Records from a data collection:
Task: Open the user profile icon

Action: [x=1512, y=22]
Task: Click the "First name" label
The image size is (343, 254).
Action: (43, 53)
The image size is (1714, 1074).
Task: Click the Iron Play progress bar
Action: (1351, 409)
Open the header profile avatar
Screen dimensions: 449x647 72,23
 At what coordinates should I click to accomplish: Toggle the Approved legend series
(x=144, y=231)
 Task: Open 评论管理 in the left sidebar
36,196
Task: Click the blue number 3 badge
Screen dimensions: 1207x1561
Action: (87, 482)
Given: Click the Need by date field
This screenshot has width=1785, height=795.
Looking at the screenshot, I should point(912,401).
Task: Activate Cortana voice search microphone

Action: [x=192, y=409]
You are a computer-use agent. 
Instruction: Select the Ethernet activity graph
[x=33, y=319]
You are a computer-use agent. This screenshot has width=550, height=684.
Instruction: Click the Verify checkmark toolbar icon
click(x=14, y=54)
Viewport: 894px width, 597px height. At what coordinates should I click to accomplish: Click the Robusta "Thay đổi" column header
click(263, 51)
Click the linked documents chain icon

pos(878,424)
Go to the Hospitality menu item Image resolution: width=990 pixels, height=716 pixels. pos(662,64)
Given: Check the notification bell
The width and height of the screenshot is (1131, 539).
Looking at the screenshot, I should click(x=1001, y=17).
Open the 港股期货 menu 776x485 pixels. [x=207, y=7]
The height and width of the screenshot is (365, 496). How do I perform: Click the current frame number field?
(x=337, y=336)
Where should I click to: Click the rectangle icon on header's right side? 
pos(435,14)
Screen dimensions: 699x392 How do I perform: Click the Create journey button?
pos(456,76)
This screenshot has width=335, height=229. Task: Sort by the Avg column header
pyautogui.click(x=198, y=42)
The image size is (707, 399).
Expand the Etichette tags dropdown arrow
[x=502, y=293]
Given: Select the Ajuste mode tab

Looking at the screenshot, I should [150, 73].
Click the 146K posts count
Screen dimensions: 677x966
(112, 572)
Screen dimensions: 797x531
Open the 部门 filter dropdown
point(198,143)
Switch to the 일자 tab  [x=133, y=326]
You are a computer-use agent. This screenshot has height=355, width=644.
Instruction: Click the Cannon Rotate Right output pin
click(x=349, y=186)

**What you will do:** Exactly as written, transcribe each line of the data.

**Answer space:**
Task: Open the user profile icon

Action: [x=1512, y=22]
Task: Click the "First name" label
The image size is (343, 254).
Action: (43, 53)
The image size is (1714, 1074).
Task: Click the Iron Play progress bar
Action: (1351, 409)
Open the header profile avatar
Screen dimensions: 449x647 72,23
 At what coordinates should I click to accomplish: Toggle the Approved legend series
(x=144, y=231)
 Task: Open 评论管理 in the left sidebar
36,196
Task: Click the blue number 3 badge
Screen dimensions: 1207x1561
Action: (87, 482)
Given: Click the Need by date field
This screenshot has width=1785, height=795.
Looking at the screenshot, I should point(912,401).
Task: Activate Cortana voice search microphone

Action: [x=192, y=409]
You are a computer-use agent. 
Instruction: Select the Ethernet activity graph
[x=33, y=319]
You are a computer-use agent. This screenshot has width=550, height=684.
Instruction: Click the Verify checkmark toolbar icon
click(x=14, y=54)
Viewport: 894px width, 597px height. At what coordinates should I click to accomplish: Click the Robusta "Thay đổi" column header
click(263, 51)
Click the linked documents chain icon

pos(878,424)
Go to the Hospitality menu item Image resolution: width=990 pixels, height=716 pixels. pos(662,64)
Given: Check the notification bell
The width and height of the screenshot is (1131, 539).
Looking at the screenshot, I should click(x=1001, y=17).
Open the 港股期货 menu 776x485 pixels. [x=207, y=7]
The height and width of the screenshot is (365, 496). How do I perform: Click the current frame number field?
(x=337, y=336)
Where should I click to: Click the rectangle icon on header's right side? 
pos(435,14)
Screen dimensions: 699x392 How do I perform: Click the Create journey button?
pos(456,76)
This screenshot has width=335, height=229. Task: Sort by the Avg column header
pyautogui.click(x=198, y=42)
The image size is (707, 399).
Expand the Etichette tags dropdown arrow
[x=502, y=293]
Given: Select the Ajuste mode tab

Looking at the screenshot, I should [150, 73].
Click the 146K posts count
Screen dimensions: 677x966
(112, 572)
Screen dimensions: 797x531
Open the 部门 filter dropdown
point(198,143)
Switch to the 일자 tab  [x=133, y=326]
You are a computer-use agent. This screenshot has height=355, width=644.
Instruction: Click the Cannon Rotate Right output pin
click(x=349, y=186)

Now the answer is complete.